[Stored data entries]
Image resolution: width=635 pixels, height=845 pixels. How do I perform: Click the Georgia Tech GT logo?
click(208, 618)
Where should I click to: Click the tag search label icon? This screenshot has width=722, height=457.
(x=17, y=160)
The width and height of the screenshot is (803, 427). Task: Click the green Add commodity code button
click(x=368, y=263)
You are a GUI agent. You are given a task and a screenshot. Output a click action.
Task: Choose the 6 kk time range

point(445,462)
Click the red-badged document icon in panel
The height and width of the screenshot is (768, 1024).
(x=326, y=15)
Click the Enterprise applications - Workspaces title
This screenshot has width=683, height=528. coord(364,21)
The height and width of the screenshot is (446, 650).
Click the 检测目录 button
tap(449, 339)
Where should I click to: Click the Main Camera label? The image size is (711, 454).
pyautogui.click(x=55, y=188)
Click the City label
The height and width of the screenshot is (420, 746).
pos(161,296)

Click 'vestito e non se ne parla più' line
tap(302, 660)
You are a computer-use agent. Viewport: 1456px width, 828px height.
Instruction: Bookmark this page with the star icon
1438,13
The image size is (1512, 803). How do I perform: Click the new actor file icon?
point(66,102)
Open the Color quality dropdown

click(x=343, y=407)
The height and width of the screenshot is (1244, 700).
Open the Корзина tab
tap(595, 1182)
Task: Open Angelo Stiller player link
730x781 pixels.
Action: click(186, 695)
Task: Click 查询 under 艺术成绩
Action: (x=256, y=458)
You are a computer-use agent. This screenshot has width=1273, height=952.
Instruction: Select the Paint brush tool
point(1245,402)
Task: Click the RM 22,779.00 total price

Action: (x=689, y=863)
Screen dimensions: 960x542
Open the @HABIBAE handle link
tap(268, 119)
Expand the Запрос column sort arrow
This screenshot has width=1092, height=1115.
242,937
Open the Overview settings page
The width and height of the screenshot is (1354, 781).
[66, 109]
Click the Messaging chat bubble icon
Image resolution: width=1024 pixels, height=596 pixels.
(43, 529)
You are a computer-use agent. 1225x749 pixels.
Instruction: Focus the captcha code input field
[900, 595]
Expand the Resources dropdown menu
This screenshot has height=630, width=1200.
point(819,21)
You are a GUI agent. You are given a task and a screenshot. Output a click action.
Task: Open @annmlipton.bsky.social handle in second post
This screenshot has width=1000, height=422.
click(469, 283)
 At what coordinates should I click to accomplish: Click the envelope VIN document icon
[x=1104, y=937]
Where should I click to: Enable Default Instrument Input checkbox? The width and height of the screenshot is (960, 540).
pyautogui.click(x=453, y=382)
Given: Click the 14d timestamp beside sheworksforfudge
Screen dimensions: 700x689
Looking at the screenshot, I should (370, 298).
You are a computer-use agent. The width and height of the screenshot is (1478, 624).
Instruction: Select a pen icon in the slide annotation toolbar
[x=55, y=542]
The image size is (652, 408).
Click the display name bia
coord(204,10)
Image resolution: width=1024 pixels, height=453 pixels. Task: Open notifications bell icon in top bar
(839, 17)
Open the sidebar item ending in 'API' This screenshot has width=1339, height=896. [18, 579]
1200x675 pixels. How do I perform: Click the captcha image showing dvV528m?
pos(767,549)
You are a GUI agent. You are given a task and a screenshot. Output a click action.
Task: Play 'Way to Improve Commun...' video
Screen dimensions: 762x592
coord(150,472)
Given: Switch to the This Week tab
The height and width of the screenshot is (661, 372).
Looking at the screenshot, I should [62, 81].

(THE TASK): The answer must be the complete set of entries, retyped exactly.

(THE ANSWER):
Image resolution: width=635 pixels, height=845 pixels. How do I perform: Click the Georgia Tech GT logo?
click(208, 618)
Where should I click to: Click the tag search label icon? This screenshot has width=722, height=457.
(x=17, y=160)
The width and height of the screenshot is (803, 427). Task: Click the green Add commodity code button
click(x=368, y=263)
You are a GUI agent. You are given a task and a screenshot. Output a click action.
Task: Choose the 6 kk time range

point(445,462)
Click the red-badged document icon in panel
The height and width of the screenshot is (768, 1024).
(x=326, y=15)
Click the Enterprise applications - Workspaces title
This screenshot has width=683, height=528. coord(364,21)
The height and width of the screenshot is (446, 650).
Click the 检测目录 button
tap(449, 339)
Where should I click to: Click the Main Camera label? The image size is (711, 454).
pyautogui.click(x=55, y=188)
Click the City label
The height and width of the screenshot is (420, 746).
pos(161,296)

Click 'vestito e non se ne parla più' line
tap(302, 660)
You are a computer-use agent. Viewport: 1456px width, 828px height.
Instruction: Bookmark this page with the star icon
1438,13
The image size is (1512, 803). How do I perform: Click the new actor file icon?
point(66,102)
Open the Color quality dropdown

click(x=343, y=407)
The height and width of the screenshot is (1244, 700).
Open the Корзина tab
tap(595, 1182)
Task: Open Angelo Stiller player link
730x781 pixels.
Action: click(186, 695)
Task: Click 查询 under 艺术成绩
Action: (x=256, y=458)
You are a computer-use agent. This screenshot has width=1273, height=952.
Instruction: Select the Paint brush tool
point(1245,402)
Task: Click the RM 22,779.00 total price

Action: (x=689, y=863)
Screen dimensions: 960x542
Open the @HABIBAE handle link
tap(268, 119)
Expand the Запрос column sort arrow
This screenshot has width=1092, height=1115.
242,937
Open the Overview settings page
The width and height of the screenshot is (1354, 781).
[66, 109]
Click the Messaging chat bubble icon
Image resolution: width=1024 pixels, height=596 pixels.
(43, 529)
You are a computer-use agent. 1225x749 pixels.
Instruction: Focus the captcha code input field
[900, 595]
Expand the Resources dropdown menu
This screenshot has height=630, width=1200.
point(819,21)
You are a GUI agent. You are given a task and a screenshot. Output a click action.
Task: Open @annmlipton.bsky.social handle in second post
This screenshot has width=1000, height=422.
click(469, 283)
 At what coordinates should I click to accomplish: Click the envelope VIN document icon
[x=1104, y=937]
Where should I click to: Enable Default Instrument Input checkbox? The width and height of the screenshot is (960, 540).
pyautogui.click(x=453, y=382)
Given: Click the 14d timestamp beside sheworksforfudge
Screen dimensions: 700x689
Looking at the screenshot, I should (370, 298).
You are a computer-use agent. The width and height of the screenshot is (1478, 624).
Instruction: Select a pen icon in the slide annotation toolbar
[x=55, y=542]
The image size is (652, 408).
Click the display name bia
coord(204,10)
Image resolution: width=1024 pixels, height=453 pixels. Task: Open notifications bell icon in top bar
(839, 17)
Open the sidebar item ending in 'API' This screenshot has width=1339, height=896. [18, 579]
1200x675 pixels. How do I perform: Click the captcha image showing dvV528m?
pos(767,549)
You are a GUI agent. You are given a task and a screenshot. Output a click action.
Task: Play 'Way to Improve Commun...' video
Screen dimensions: 762x592
coord(150,472)
Given: Switch to the This Week tab
The height and width of the screenshot is (661, 372).
Looking at the screenshot, I should [62, 81].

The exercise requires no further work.